Aucune personne au monde, même en disposant de la technologie de pointe la plus moderne et sophistiquée, n'aurait pu prévoir le tremblement de terre de vendredi, l'un des plus puissants de l'histoire de l'humanité, qui a causé de graves dégâts au pays qui est pourtant le mieux préparé pour faire face à de tels phénomènes.

Nous tous, nous avons été frappés par les images dantesques de la dévastation, qui en quelques minutes à peine, ont fait le tour du monde.

Une fois ces premières impressions passées, le devoir des médias aurait dû être de donner des informations objectives sur le déroulement des événements, d'appeler à la solidarité internationale pour commencer le plus vite possible les travaux de reconstruction.

Les médias parlent à peine de la situation dramatique des dizaines de milliers de blessés et des sinistrés qui ont tout perdu et pour lesquels rien ne sera plus pareil. Les caméras, l'attention est centrée sur Fukushima où prétendument « un holocauste atomique » met aux aguets l'Humanité toute entière.

Le représentant de l'Organisation mondiale de la santé (OMS) en Chine, Michael O'Leary, a signalé qu'il n'y a aucun indice ou preuve sur le fait que les radiations émises par cette centrale puissent avoir une extension significative à niveau mondial.

Il a assuré dans un communiqué, qu'il y a une invasion de textos sur Internet et d'autres médias sur une menace de radiation qui s'étend en Asie et bien au-delà et il a demandé aux gouvernements et aux citoyens de mettre un frein à cette vague de rumeurs.

L'Humanité, il faut le dire, court un risque constant, mais non pas à cause de la situation dans la centrale de Fukushima, mais des milliers d'armes qui se trouvent dans des mains qui ont fait preuve tout au long de l'histoire, d'une grande irresponsabilité. Rappelons que c'est justement le Japon qui a été la cible du seul bombardement nucléaire jusqu'à maintenant.

Sans doute il faut réfléchir à la question : est-ce qu'il convient ou non d'utiliser du matériel atomique pour produire de l'énergie électrique ? Mais à vrai dire ce serait illusoire et irresponsable de croire qu'il ne sera plus utilisé du jour au lendemain et surtout de s'y attendre.

Le changement vers une technologie plus sûre prendrait des années et des années et il faut dire que le premier pas dans cette direction n'a pas encore été fait.

Peut être que ce qui arrive à l'heure actuelle, est une occasion propice pour le faire.

La peur, cependant, n'est pas le meilleur argument pour contraindre les gouvernements, les responsables à prendre des décisions.

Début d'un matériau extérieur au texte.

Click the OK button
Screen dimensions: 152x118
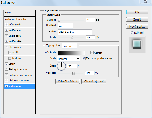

Seul le bon sens peut nous aider à séparer, dans toute catastrophe, la part qui revient à la nature et la part qui revient au modèle de vie que nous nous sommes donné. Seul le bons sens nous permettra d'avoir, comme le conseillait le philosophe médiéval Agustín de Hipona, la sérénité pour accepter ce que nous ne pouvons pas changer et le courage pour changer ce que nous sommes en mesure de changer et surtout la sagesse nécessaire pour comprendre la différence.